In most parts of Canada, kids can learn to skate simply by going outside.  For me, there were back yard rinks, irrigation ponds and gravel pits. With no minor hockey association in our village and neither coaching nor practices, you just had to learn to play the game yourself but no MHA meant no registration fees!! Both my parents worked hard. They were from London, in their teens for most of the war, and lacked a formal education.  Dad saw out the last two years in the RAF. I came along a couple of months after the war ended. Thinking of the cost of the sport today, they would never have afforded to equip me to play.

Soon an outdoor rink was built – no stands or benches for parents and coaches to yell at you. We had a hut to keep warm and cleaned the ice ourselves – no Zambonies. While coaching a peewee game a few years later, I was called upon to fill in as a referee and I was hooked on officiating. Twenty years after that, we moved to BC and I took up reffing seriously.

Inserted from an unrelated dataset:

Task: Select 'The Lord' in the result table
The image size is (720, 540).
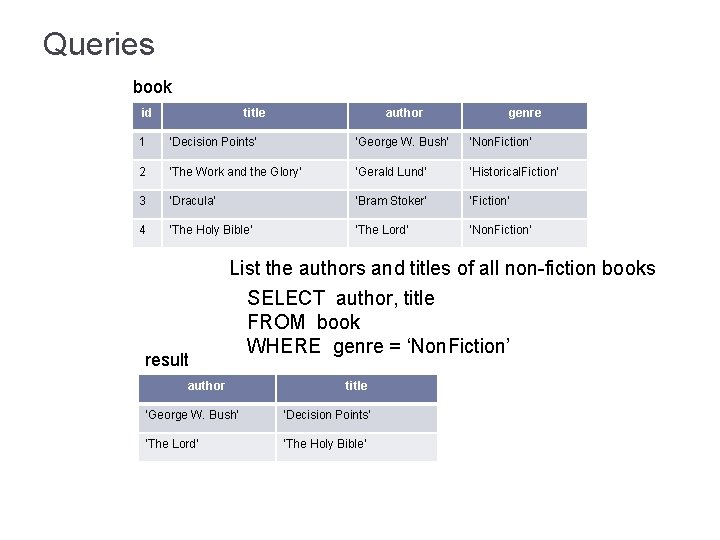Action: 172,444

It wasn’t just the uniqueness and team aspect of officiating that was interesting but more importantly for me, I could actually participate in the game no matter how old I would become. Soon I joined another team…of volunteers who managed the game at the local level becoming an MHA RIC. This led to instructing referees and then supervising them from the Referee Committee at BCH.

Coming to the rink became a social event. And I learned a lot about myself in the process. Throughout this 32-year referee experience I accumulated a few stories and met many parents, administrators, coaches and fans. I’ve watched some players and referees go through their entire careers, becoming parents themselves with their kids in turn, learning to play the game.

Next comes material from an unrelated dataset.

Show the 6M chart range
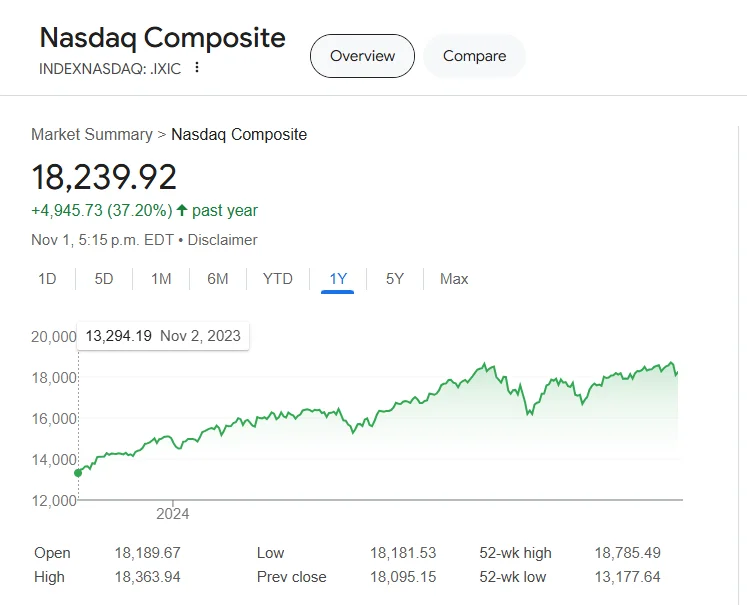 click(218, 279)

It’s been a wonderful trip but I have to admit I’ve taken much more from the game than I have given. Kids especially, take important things they learn at the rink into their working lives and relationships and I was no different. Please know though, that I have tried to always approach the game with R.I.C. – Respect, Impartiality and Courage (of my convictions). I have also learned other values such as team work, inclusiveness, gender equality, accessibility, health and numerous principles too many to list.

I am humbled by this recognition. Thank you to all who have been part of this great experience. It has certainly been a “life” of membership in hockey.

 

Sincerely, Steve Marsh

PMHA will always be your home Steve!